Y me dice así sin más, recuerdo esos ojazos grandes en expectativa y tu sonrisa eterna. Si tuviera que hacer un retrato de mi amiga Eva Mari, de entonces, sería la alegría, felicidad contagiosa y esos ojos grandes y mofletes colorados.
Y entonces rompo a llorar, lo confieso. Porque me hace feliz su descripción. Que un amigo te recuerde así cuando han pasado tantos años. Y me alegra pensar que esos ojos y esa sonrisa que tenía de niña no los he perdido.
Dice que cuando lee mis relatos siente que el tiempo no ha pasado, que esa niña, su amiga, sigue ahí, contando historias.
¡Ay, mi Robin Hood!
Y en medio de los sentimientos encontrados y la conversación atropellada, escucho algo de que estuvo haciendo el servicio militar en Cartagena, que vino al taller de mis padres a comprar la cristalería de su boda y que mi padre le dijo que en unos años cerraría porque no había sucesores. Entonces me dice que entristeció, era la oportunidad de volvernos a cruzar y vernos alguna vez y con el cierre del negocio…
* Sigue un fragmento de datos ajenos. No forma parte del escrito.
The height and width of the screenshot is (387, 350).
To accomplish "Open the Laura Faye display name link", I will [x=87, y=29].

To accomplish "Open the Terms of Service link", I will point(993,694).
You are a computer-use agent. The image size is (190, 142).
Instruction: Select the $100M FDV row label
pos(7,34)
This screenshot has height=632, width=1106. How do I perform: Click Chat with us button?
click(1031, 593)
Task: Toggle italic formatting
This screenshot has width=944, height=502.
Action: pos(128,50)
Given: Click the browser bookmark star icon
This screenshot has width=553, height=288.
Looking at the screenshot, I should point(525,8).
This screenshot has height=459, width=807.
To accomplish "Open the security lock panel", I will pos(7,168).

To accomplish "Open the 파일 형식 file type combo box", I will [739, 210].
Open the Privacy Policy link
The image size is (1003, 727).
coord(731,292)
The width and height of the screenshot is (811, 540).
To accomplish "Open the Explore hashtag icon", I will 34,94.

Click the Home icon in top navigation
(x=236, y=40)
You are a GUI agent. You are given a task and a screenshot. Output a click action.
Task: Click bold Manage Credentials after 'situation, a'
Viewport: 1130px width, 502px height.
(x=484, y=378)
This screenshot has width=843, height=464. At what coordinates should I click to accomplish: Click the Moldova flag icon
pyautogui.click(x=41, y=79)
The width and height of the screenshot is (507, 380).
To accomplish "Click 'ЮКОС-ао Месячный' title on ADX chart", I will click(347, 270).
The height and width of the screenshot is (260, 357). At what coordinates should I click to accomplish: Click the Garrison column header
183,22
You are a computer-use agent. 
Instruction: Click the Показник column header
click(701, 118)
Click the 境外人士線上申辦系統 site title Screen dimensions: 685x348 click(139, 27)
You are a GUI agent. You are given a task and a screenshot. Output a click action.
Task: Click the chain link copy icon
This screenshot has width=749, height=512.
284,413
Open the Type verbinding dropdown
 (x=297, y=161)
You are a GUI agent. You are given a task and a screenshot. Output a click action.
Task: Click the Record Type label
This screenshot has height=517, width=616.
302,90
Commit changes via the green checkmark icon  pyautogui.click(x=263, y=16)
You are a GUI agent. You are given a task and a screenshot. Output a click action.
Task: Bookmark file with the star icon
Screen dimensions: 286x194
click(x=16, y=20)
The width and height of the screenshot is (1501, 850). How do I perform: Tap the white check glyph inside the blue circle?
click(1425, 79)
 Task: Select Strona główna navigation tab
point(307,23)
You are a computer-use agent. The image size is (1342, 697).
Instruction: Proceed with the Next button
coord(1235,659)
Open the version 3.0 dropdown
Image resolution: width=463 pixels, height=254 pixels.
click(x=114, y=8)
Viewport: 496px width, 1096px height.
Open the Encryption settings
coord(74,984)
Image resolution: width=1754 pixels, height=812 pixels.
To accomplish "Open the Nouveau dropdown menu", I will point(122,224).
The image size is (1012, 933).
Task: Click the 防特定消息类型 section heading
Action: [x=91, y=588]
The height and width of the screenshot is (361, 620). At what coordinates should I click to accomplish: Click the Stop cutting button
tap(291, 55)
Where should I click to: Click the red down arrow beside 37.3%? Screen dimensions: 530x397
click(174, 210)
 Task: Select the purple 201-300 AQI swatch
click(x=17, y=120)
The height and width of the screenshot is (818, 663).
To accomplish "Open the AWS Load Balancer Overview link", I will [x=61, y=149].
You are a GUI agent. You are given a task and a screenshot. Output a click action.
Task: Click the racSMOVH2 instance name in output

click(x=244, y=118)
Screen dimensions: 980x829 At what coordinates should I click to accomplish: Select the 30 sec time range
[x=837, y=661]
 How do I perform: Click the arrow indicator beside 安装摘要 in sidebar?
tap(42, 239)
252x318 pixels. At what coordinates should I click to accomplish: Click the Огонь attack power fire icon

A ver, a ver, Ramón. Sí, Ramón, como hacen los padres cuando has hecho algo mal, llamarte por tu nombre.
¿Por qué no me llamaste cuando estabas aquí destinado? ¿En serio? ¿Tú sabes la de cafés y coca colas que nos hemos perdido? ¿Los paseos por la que fue la casa de tu abuela, por el barrio, por el faro de Curra?
Noto como mi amigo de la infancia intenta hablar, solapando mi discurso de reprimenda.
Shhh, ¡qué no he terminado! Vienes a comprar a la tienda de mis padres y no se te ocurre decirle algo a ellos, pedir mi teléfono…
Y entonces me contesta con una frase: EL MISTERIO DE LOS SERES ENTRAÑABLES.
Pues sí, a veces nos morimos de ganas de ver a personas que recordamos con cariño y pensamos que el paso del tiempo hace que nos olviden o que ya no les interesamos.
¡Pero nosotros no nos habíamos olvidado nunca!
Un huracán de emociones nos ha invadido de repente. Ahora ambos nos hemos callado con el teléfono en la mano. No sabemos qué decir, pero los dos sabemos que tenemos cosas pendientes, y ahora ya, no tenemos excusa.
Cuelgo el teléfono y me doy cuenta que de camino a mi habitación voy tarareando con aquella musiquita que inventé, mi amigo Moncho, mi amigo Moncho…
Ah, una cosa. Lo de Eva Mari y Moncho se queda entre nosotros, ¿entendido?
Ramón y Eva os desean feliz domingo. El valor de la amistad.